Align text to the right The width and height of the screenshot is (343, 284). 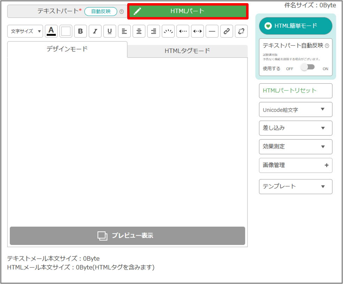pyautogui.click(x=153, y=31)
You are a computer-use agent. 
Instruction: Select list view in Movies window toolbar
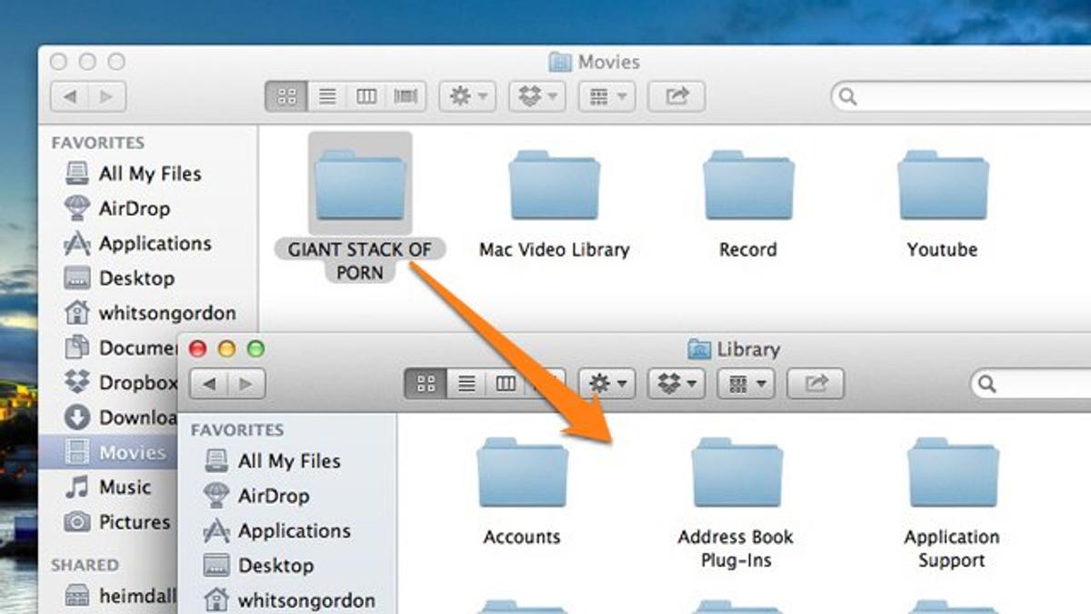point(327,96)
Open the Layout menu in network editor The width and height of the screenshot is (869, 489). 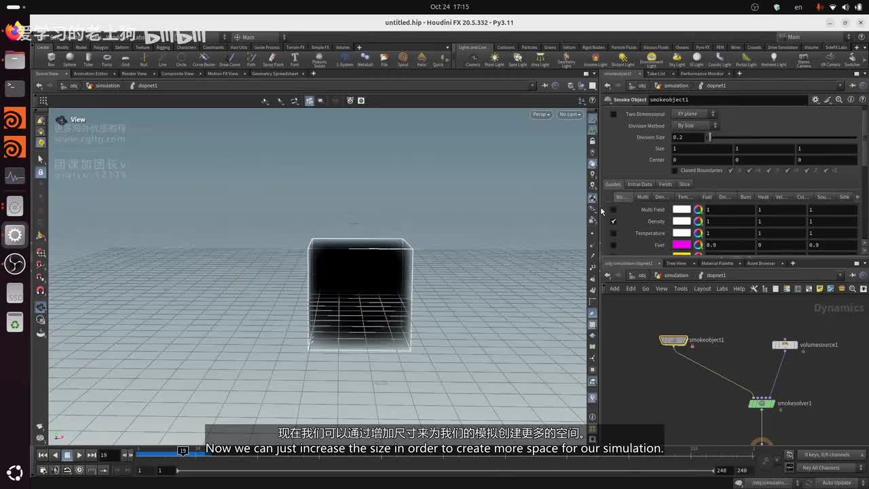702,289
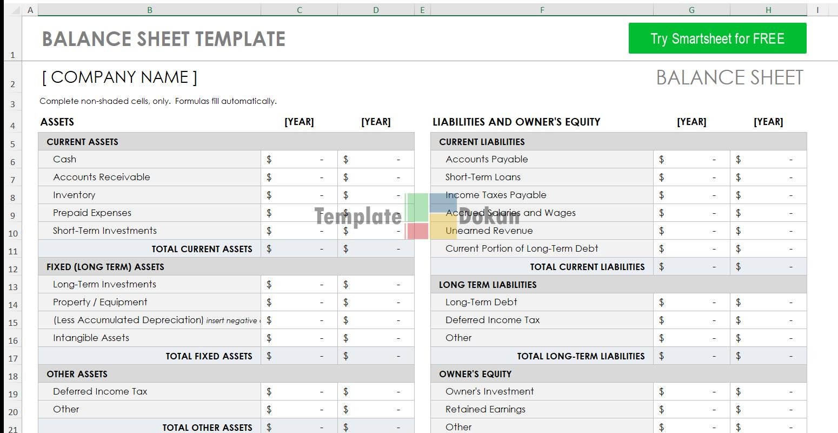Click the [COMPANY NAME] cell
This screenshot has height=433, width=838.
(119, 77)
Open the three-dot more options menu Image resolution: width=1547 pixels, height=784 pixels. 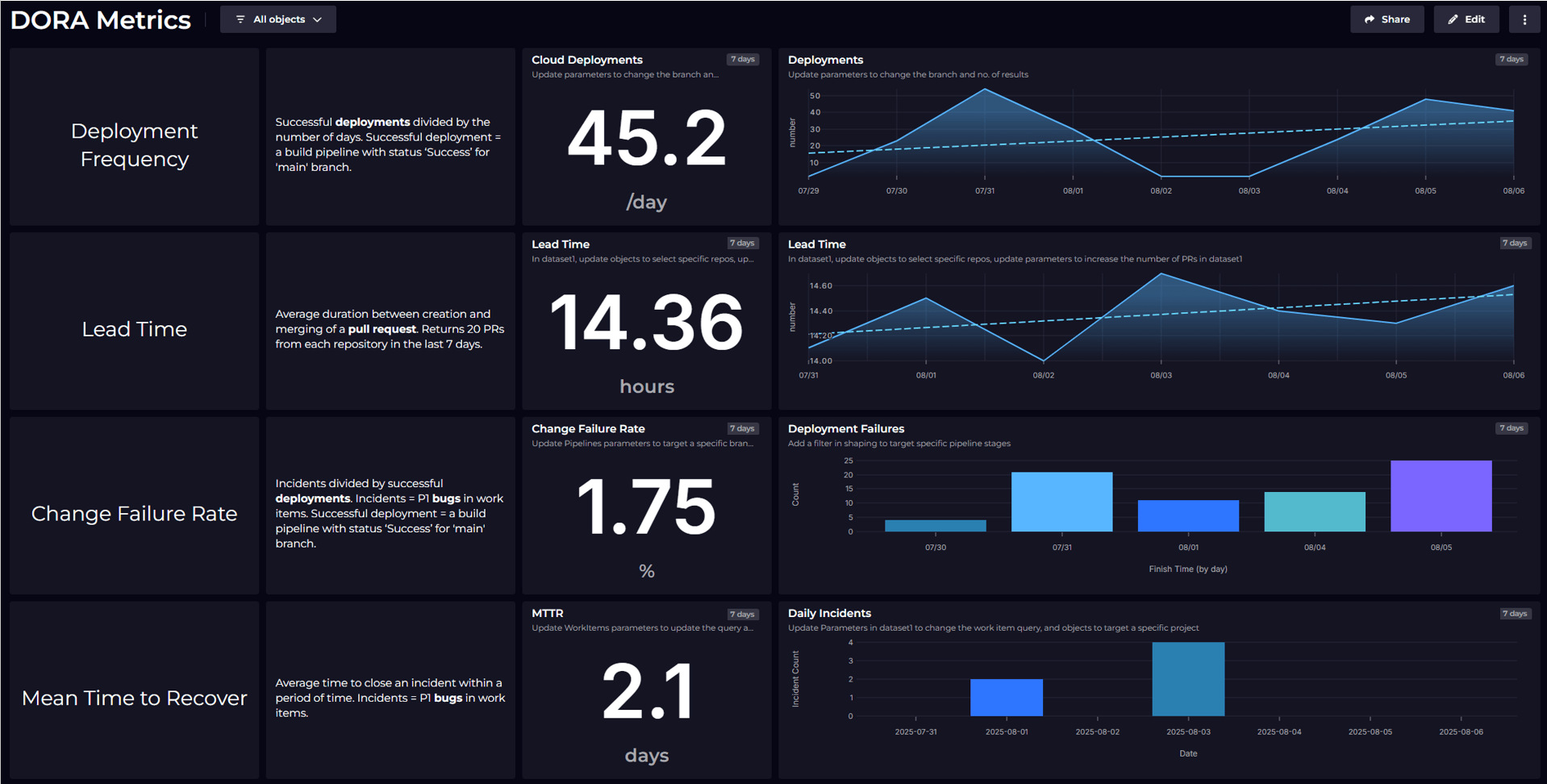coord(1524,19)
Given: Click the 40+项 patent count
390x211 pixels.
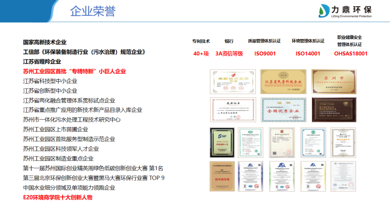Looking at the screenshot, I should 201,54.
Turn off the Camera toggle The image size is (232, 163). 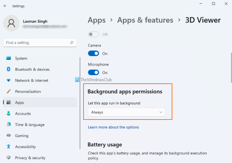(x=93, y=53)
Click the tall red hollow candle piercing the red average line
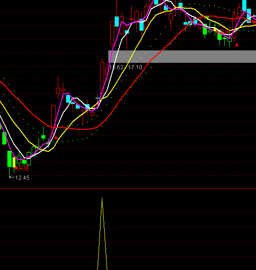256x270 pixels. (53, 119)
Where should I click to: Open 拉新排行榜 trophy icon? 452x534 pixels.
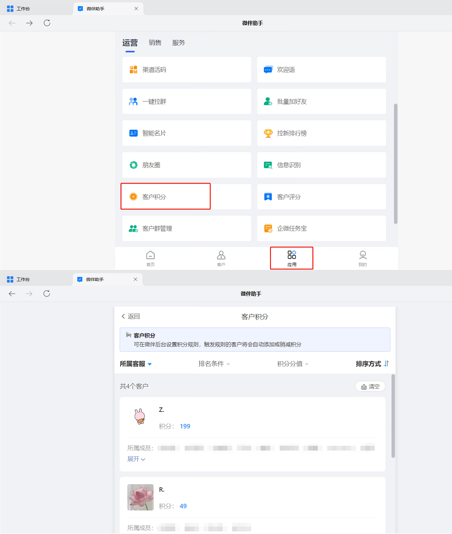pos(268,133)
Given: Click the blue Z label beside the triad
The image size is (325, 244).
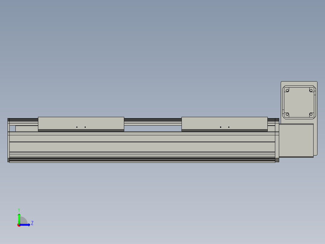Looking at the screenshot, I should pos(32,223).

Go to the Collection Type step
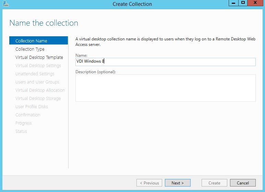30,49
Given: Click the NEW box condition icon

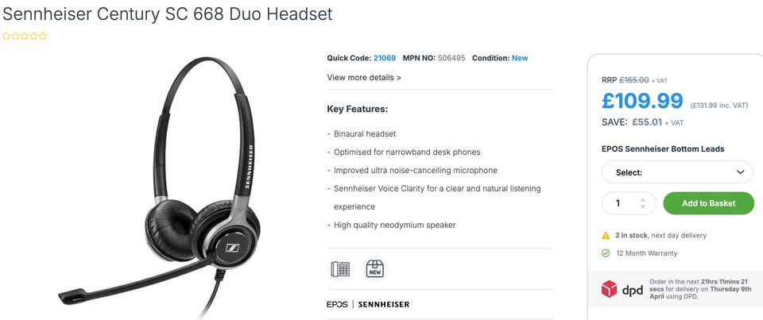Looking at the screenshot, I should coord(374,269).
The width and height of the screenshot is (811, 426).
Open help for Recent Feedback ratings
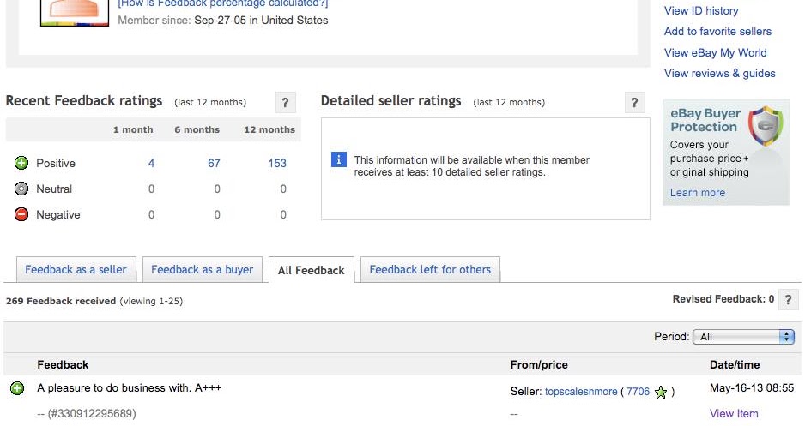[286, 103]
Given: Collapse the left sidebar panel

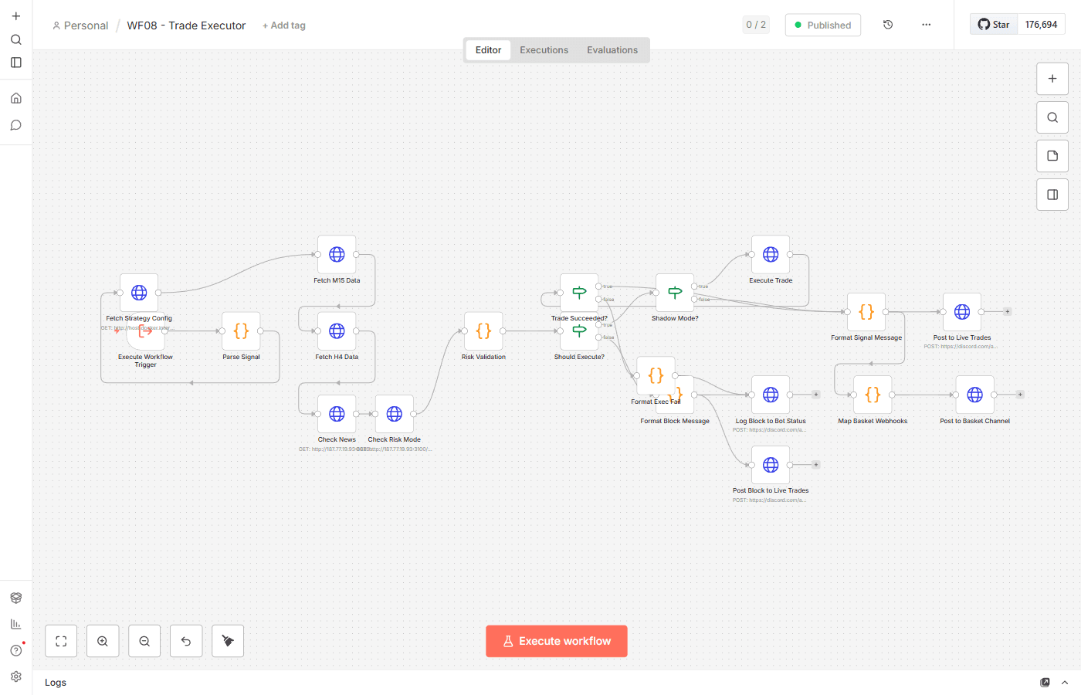Looking at the screenshot, I should (x=15, y=63).
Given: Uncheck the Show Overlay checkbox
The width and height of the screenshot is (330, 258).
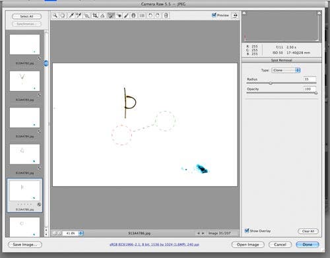Looking at the screenshot, I should click(247, 230).
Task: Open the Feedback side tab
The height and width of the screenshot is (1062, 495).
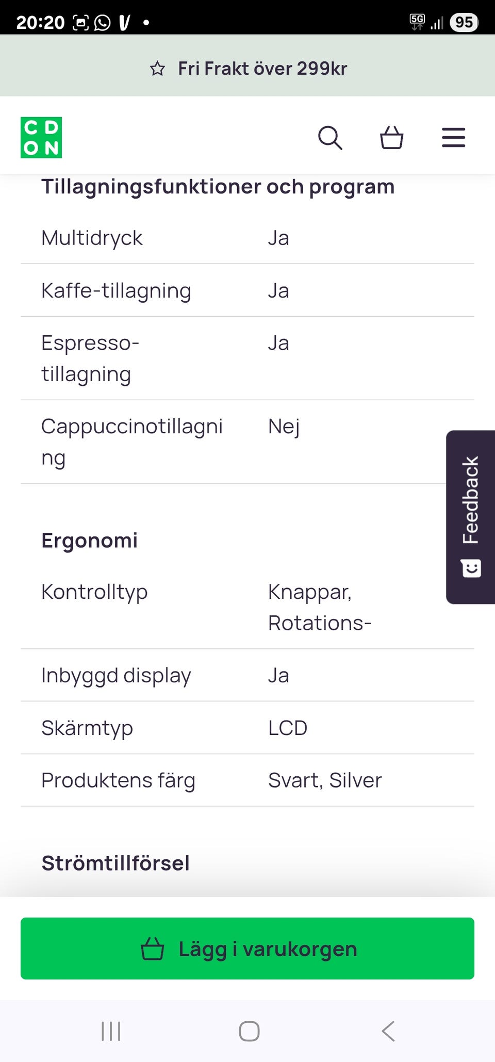Action: (x=470, y=500)
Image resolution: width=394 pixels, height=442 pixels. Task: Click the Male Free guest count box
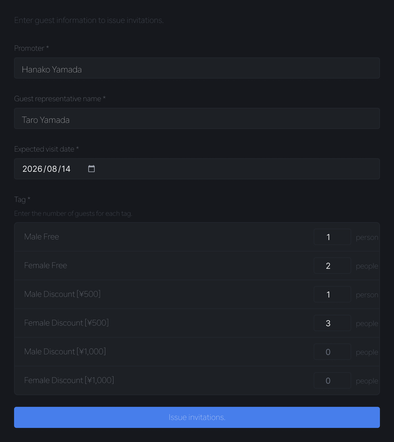(x=332, y=237)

EXERCISE REQUIREMENTS: Start with the line that holds "Given: Click the blue" and retype each line through the last one in the data, exactly and without pictures.

RESULT OF THE EXERCISE:
Given: Click the blue Z label beside the triad
The image size is (325, 244).
Looking at the screenshot, I should pos(32,223).

Go to the Collection Type step
30,49
Given: Click the NEW box condition icon

Looking at the screenshot, I should coord(374,269).
The width and height of the screenshot is (811, 426).
Open help for Recent Feedback ratings
[286, 103]
Given: Collapse the left sidebar panel

Looking at the screenshot, I should (x=15, y=63).
Given: Uncheck the Show Overlay checkbox
The width and height of the screenshot is (330, 258).
Looking at the screenshot, I should click(247, 230).
Task: Open the Feedback side tab
The height and width of the screenshot is (1062, 495).
Action: (x=470, y=500)
Image resolution: width=394 pixels, height=442 pixels. Task: Click the Male Free guest count box
(x=332, y=237)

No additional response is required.